Han’s initial plan was to disclose the forgery as soon as the painting sold, in 1937. But he was a reckless and extravagant man who quickly went through the fortune he acquired for the forgery. Living the good life meant more forgeries and millions of dollars for Han. Even Herman Goering was swindled, a ruse which, unfortunately for Han, ended the forger’s career.

Right after the war the Dutch were eager to punish collaborators, and Han found himself in prison because of his dealings with Goering. It took Han some time to tell the truth. So convinced were certain critics that they stuck by their attributions. What nonsense, they cried, the idea that an inferior artist could produce a Vermeer! But Han set about creating another Vermeer while serving a sort of house arrest, thus proving his bona fides — an odd word, to be sure, to use in connection with a forger.

Han never served his sentence, dying in 1947 shortly after his trial. In the end, he hardly seemed a criminal at all to the Dutch. One journalist wrote, “It is not the Vermeers, but the experts who authenticated them that are fakes.” The journalist even proposed erecting a statue to Han van Meegeren, collecting funds for a work that was never built.
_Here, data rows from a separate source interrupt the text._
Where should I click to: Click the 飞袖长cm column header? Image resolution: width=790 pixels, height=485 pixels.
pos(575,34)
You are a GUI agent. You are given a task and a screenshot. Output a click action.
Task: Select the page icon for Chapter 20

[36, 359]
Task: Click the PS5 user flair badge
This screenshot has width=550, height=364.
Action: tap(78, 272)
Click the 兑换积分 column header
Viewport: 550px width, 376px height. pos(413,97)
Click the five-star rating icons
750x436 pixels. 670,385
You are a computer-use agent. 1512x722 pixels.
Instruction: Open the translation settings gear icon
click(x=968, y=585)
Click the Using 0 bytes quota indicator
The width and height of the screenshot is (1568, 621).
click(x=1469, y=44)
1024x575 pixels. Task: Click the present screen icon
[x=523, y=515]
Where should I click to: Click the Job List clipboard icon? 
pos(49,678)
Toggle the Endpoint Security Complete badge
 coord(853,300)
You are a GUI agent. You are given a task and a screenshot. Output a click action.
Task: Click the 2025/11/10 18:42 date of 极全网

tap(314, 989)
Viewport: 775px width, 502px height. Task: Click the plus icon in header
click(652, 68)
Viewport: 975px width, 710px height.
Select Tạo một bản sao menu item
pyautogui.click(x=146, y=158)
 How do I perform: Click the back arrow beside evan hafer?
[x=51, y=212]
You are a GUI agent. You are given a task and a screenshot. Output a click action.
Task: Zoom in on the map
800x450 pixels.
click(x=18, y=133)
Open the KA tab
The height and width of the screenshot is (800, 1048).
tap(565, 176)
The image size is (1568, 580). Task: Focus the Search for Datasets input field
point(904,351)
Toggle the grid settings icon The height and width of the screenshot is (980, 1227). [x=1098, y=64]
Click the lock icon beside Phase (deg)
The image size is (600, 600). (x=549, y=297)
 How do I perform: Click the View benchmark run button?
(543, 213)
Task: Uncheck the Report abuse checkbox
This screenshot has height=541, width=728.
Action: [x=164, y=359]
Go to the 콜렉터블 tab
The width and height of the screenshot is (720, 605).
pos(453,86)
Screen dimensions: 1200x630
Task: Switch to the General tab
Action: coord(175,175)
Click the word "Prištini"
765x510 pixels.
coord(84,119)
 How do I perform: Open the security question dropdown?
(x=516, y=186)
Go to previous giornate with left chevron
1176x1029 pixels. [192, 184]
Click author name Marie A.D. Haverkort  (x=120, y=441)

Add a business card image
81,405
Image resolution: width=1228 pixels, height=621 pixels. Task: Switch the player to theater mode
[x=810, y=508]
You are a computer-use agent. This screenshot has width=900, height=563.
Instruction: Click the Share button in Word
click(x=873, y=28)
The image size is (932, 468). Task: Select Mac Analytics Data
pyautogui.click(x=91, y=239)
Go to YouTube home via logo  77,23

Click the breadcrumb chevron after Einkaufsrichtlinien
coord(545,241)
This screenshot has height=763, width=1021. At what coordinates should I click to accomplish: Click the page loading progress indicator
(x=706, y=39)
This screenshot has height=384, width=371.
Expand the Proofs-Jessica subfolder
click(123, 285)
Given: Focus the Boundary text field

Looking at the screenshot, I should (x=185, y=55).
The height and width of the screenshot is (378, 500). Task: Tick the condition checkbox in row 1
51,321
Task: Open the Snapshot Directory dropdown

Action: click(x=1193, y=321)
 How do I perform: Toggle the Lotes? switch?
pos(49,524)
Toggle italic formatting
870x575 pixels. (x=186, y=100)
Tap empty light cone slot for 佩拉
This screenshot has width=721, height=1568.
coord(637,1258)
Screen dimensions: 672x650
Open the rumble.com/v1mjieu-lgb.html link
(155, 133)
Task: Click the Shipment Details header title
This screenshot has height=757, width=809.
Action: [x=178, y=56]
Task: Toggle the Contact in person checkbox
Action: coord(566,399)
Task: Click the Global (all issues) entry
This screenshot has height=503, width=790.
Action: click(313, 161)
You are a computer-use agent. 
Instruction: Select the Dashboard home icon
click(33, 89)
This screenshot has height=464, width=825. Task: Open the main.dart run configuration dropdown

Mr. Wynne misses certain opportunities that a student of art history might have explored. What about Han’s scorn for the critics? Although he was able to dupe the greatest Vermeer expert in the world, Han got lucky, since Bredius, then in his 80s with failing eyesight, was perhaps not in top form. At the same time, there were always critics who saw through Han’s Vermeers. Like other forms of criticism, art criticism is only as good as the critic.

Han’s success, however, raises other significant questions about art and art criticism. Do we, for example, stand in awe of the Mona Lisa because we know we are supposed to stand in awe of the Mona Lisa, because generations of admirers have done so? Walter Pater suggested that such works of art derive their value not merely from what is actually on the canvas but from what the beholder brings to the painting. Similarly, Oscar Wilde, Pater’s student, suggested in “The Critic as Artist” that art’s value is a matter of projection — that in order for the critic to say something valuable about the work of art he has to re-create it, so that, in effect, he is an artist.

Han may have in one sense conned the critics, but in another way (according to Wilde) he affirmed art. Had Han not confessed, countless people would still be admiring his Vermeers — as one critic whom Mr. Wynne invokes suggests. The biographer also notes that other forgeries remain on museum walls, while still others are attributed to the wrong artists.

Frank Wynne tells Han’s story well, although how well it is hard to say. He clearly relies on other biographies, including several in Dutch, a language that the biographer apparently knows well. He includes a bibliography but no source notes. Especially troubling are the long dialogues between Han and others. Do these conversations come from other biographies? And if so, how accurate are they? And how strange that a biography of a forger should provoke troubling questions about its own provenance!